Actually, um, those were both me. I think it can be done, and I think I've done it, but since I'm the guy who thinks he credibly plays girls, I really can't say I have the perspective for it.

I think I write a credible major female protagonist in Verse Three, Chapter One, but I don't know. My wife says that she (the character) is not sufficiently bothered by the fact that she's separated from her children, and I'm still thinking about that.
Quotethe problem is, as is plain to see, that a gender's perception of the reality of a fictional character is coloured by their perception of who created that character. as has been mentioned before, girls don't like to think that they can be understood by males. it almost comes close to being a quantum mechanic, where the more a male knows about a female, the more she will change herself or deny the truth to "maintain the mystery".
It occurs to me that this isn't limited to this particular situation either.

Some years back someone did a study that is peripherally interesting here. They created a set of fictional patients, wrote imaginary case histories of each, pinned a psych diagnosis to each of the case histories, and then signed them indicating whether the person doing the diagnosis was a psychiatrist or a psychologist. These were then distributed to psychiatrists and psychologists, who were asked to assess whether in their opinion the diagnoses were correct. (The subjects did not know that these were anything other than genuine case histories and diagnoses by real mental health professionals.)

Psychologists noted some as correct and some as not correct, with no observable pattern.

Psychiatrists strongly tended to indicate that diagnoses listed as having been made by a psychiatrist were correct and those made by a psychologist were not correct.
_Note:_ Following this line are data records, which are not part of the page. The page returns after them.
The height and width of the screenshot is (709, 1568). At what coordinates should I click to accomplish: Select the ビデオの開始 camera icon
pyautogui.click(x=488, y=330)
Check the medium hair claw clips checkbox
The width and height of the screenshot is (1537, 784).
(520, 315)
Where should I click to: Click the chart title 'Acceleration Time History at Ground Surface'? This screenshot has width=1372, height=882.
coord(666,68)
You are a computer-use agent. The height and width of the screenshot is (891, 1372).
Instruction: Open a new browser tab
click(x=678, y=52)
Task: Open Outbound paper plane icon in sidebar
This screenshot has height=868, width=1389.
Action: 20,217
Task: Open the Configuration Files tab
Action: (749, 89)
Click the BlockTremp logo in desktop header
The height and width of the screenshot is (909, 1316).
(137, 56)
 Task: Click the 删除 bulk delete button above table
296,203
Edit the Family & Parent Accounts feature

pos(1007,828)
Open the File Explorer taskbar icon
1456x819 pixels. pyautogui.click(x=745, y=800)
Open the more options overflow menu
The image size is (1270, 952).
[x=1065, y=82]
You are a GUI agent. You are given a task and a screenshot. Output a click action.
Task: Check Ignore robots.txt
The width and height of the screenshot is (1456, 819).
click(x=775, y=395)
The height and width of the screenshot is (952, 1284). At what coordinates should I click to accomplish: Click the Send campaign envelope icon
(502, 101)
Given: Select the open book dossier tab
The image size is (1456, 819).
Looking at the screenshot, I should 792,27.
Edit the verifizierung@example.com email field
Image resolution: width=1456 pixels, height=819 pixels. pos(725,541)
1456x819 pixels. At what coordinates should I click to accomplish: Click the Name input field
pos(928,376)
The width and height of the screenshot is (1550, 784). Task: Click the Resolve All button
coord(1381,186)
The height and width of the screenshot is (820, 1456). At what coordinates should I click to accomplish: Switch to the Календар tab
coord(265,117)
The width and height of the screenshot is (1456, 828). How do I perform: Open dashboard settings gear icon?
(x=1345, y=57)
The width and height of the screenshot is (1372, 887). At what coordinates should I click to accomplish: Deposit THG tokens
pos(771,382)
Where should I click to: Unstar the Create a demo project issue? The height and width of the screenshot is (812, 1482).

So we do have a tendency to prejudice ourselves against the possibility that someone outside our group has the ability to understand what we understand.

--M. J. Young

Ben O'Neal

QuoteSo we do have a tendency to prejudice ourselves against the possibility that someone outside our group has the ability to understand what we understand.
i've seen that study, and i couldn't have put it better myself.

QuoteActually, um, those were both me. I think it can be done, and I think I've done it, but since I'm the guy who thinks he credibly plays girls, I really can't say I have the perspective for it.
i know both those paragraphs were yours, i grabbed them at the same time. but i couldn't find doctor xeros post so i just said that his was basically the same as yours, and gave yours alone.

contracycle

Quote from: M. J. Young
So we do have a tendency to prejudice ourselves against the possibility that someone outside our group has the ability to understand what we understand.

I'd agree, but argue that this is a basic property of prejudice; that is, often the prejudicial behaviour is premised on some form of argument that its in their best interests, on the implicit assumption that they couldnt possibly know their best interests for themselves.
Impeach the bomber boys:
www.impeachblair.org
www.impeachbush.org

"He who loves practice without theory is like the sailor who boards ship without a rudder and compass and never knows where he may cast."